I have concerns, too, for Northern Ireland farmers in the event of no deal. It is clear from discussions on the SI on trade in animals and related products that if we leave without a deal, farmers will be obliged to have any livestock they are sending to the EU enter via an EU border inspection post. If the Government fail to reach an agreement with the EU, we could see Northern Ireland farmers and their livestock having to be transported greater distances, with all the risks to their welfare that that entails, because they have to go first to an EU border inspection post before onward transportation. What indications has the Minister had from the EU of where those EU border inspection posts might be in the event of no deal?
As the Minister rightly said, an issue of social concern in Northern Ireland is the movement of pet animals because of its land border with the EU member state of the Republic. I will not repeat our exploration in previous SI debates of the additional costs, delays and administrative burdens for owners wishing to take their pets into the EU should the Government fail to secure listed status in the event of no deal, but clearly this will be a big concern for Northern Ireland given its land border. Can the Minister give any update on discussions with the EU on this issue which might mitigate the considerable extra burdens that Northern Ireland pet owners would face in the event of no deal?
My Lords, I thank the Minister for all the additional work he has had to undertake with regard to Northern Ireland. Unfortunately, this has come about because, as we know, there is no Northern Ireland Assembly or Executive to discuss and pass these Motions. However, I think all of us here hope that the ongoing talks taking place in Stormont will prove successful, and that might relieve the Minister. It is vital, however, that these Motions are agreed to protect animals and plants in Northern Ireland from disease, which can be imported from other countries, so I very much welcome the regulations. Northern Ireland has some of the best policies that defend animals and plants from imported disease. When the European Union certificate is replaced by the phytosanitary certificate, it will obviously involve additional administration. Can the Minister say who will bear the additional cost: the importer or the exporter, or will it be passed on to the public? Once again, I thank the Minister for all his work and for keeping the Northern Ireland Peers so well informed about these matters.
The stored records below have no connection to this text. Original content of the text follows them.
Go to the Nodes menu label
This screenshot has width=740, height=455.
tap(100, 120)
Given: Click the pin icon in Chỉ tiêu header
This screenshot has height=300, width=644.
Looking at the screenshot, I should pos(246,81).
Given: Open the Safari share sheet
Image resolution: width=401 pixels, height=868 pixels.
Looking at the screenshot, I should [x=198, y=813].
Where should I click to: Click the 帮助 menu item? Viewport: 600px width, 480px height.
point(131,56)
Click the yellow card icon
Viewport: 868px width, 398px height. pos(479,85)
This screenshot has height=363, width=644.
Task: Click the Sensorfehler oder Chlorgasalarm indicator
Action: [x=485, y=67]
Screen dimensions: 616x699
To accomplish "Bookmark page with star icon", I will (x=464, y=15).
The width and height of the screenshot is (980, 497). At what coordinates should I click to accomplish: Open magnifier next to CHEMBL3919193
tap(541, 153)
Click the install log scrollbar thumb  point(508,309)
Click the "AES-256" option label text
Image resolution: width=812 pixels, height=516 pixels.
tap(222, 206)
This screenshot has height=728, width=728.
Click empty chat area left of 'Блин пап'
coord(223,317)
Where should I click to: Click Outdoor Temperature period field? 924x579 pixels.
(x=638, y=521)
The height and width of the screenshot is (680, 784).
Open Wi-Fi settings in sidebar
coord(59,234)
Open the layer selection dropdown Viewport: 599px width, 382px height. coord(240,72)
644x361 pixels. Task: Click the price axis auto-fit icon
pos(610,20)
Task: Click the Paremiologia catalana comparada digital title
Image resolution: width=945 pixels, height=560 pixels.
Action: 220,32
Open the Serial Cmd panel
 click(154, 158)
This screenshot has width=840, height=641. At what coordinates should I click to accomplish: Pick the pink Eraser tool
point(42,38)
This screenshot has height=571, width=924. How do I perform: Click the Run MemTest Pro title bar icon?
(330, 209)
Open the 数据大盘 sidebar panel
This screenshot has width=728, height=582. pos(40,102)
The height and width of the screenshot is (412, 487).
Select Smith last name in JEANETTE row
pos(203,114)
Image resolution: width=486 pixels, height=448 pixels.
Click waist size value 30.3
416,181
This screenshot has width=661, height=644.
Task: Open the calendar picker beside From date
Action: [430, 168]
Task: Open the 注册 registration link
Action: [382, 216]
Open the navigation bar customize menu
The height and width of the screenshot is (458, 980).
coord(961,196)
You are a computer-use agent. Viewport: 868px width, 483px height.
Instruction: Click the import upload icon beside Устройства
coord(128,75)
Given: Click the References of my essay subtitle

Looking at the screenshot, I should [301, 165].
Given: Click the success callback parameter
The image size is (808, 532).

I shall follow on from my noble friend. The Minister talked about the consultations between officials from Defra and the Irish Republic. Can he tell the House what consultations have taken place with the Ulster Farmers Union and the other groupings that represent farmers in Northern Ireland, and do they agree with the regulations before the House this evening?
Also, do any of these regulations have any connection with the backstop being demanded by Europe in the present negotiations? If they relate to the present negotiations and the backstop, which is opposed by many within Northern Ireland, certainly my colleagues in the Democratic Unionist Party will have to look afresh at these recommendations.
My noble friend also asked about the burden being placed. Do any of the proposals place a greater burden on the agricultural and business community in Northern Ireland than those in the rest of the United Kingdom? Who will bear the financial responsibility for that?